* [Exercise aim]: Work through the data below and state how many lines contain "Silver", giving that number alone.

(Beginning of Material provided)

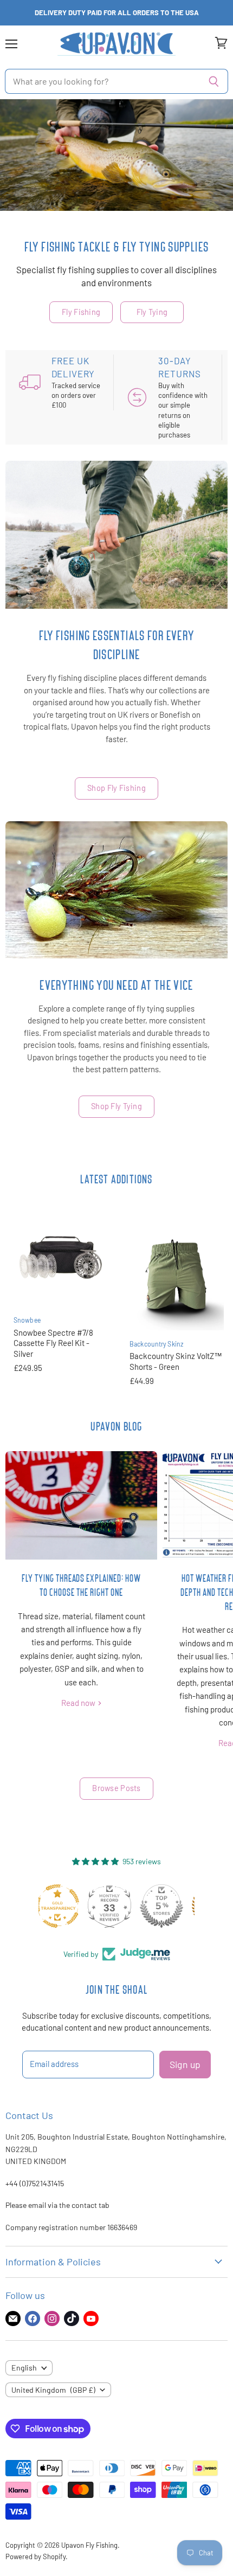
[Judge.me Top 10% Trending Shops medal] (168, 1906)
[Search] (213, 81)
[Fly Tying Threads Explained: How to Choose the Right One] (81, 1505)
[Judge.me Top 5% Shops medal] (116, 1906)
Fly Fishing (81, 312)
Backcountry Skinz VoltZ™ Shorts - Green (176, 1361)
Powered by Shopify (35, 2556)
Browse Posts (116, 1788)
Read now (79, 1703)
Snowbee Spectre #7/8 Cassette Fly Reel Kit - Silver (53, 1343)
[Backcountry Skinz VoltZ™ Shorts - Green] (177, 1271)
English (24, 2367)
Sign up (185, 2064)
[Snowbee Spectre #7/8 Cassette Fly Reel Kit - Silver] (61, 1259)
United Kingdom (53, 2389)
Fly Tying (152, 312)
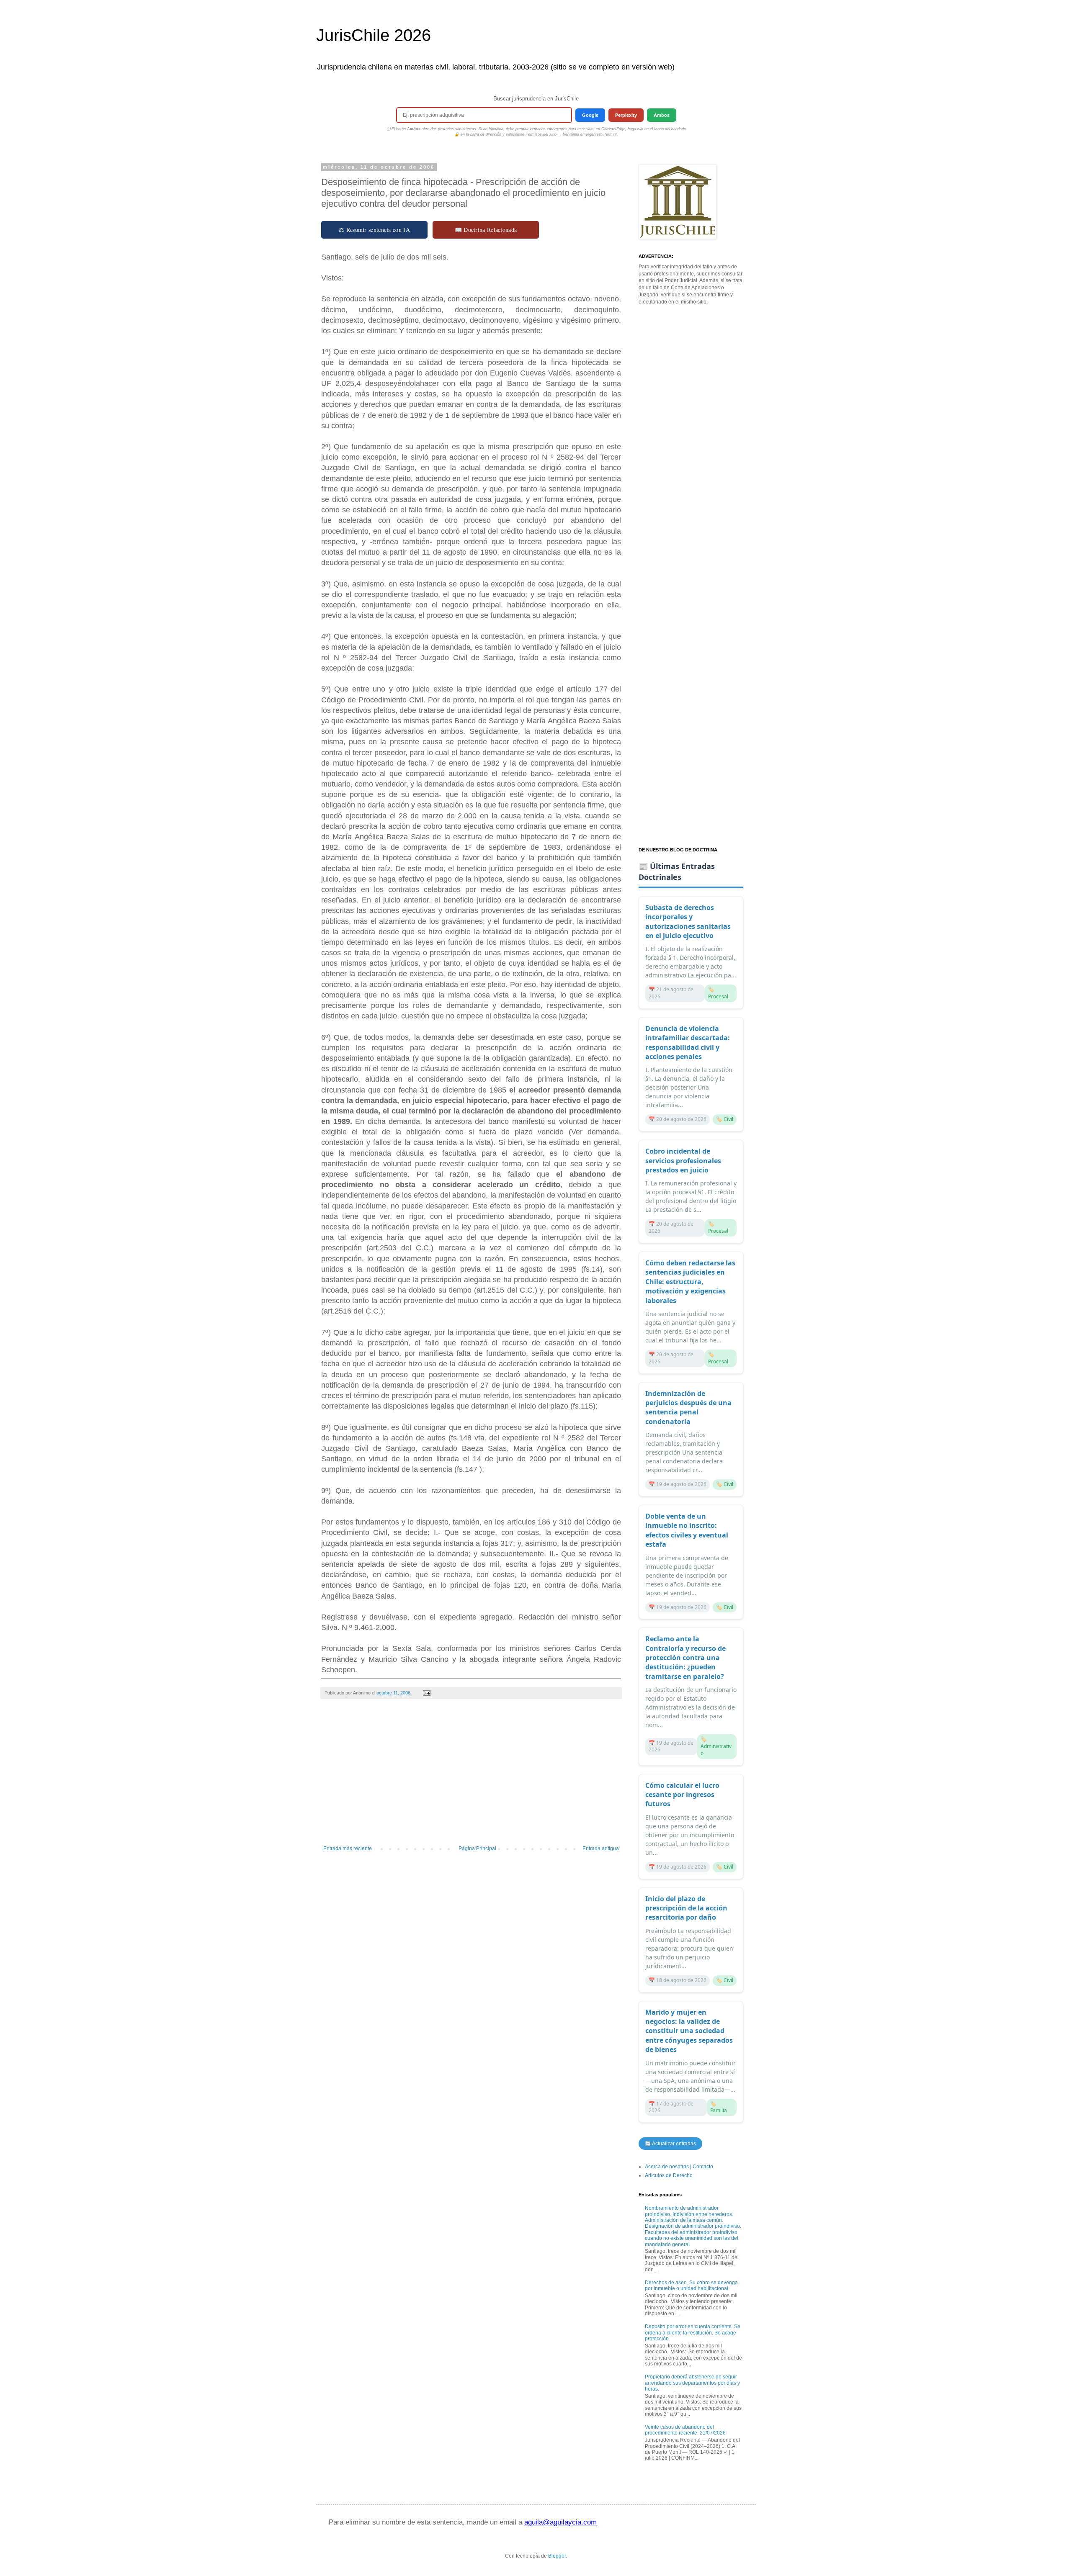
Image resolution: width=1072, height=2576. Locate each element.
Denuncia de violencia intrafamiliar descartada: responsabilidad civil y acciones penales (687, 1042)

(End of Material provided)

* [Output]: 2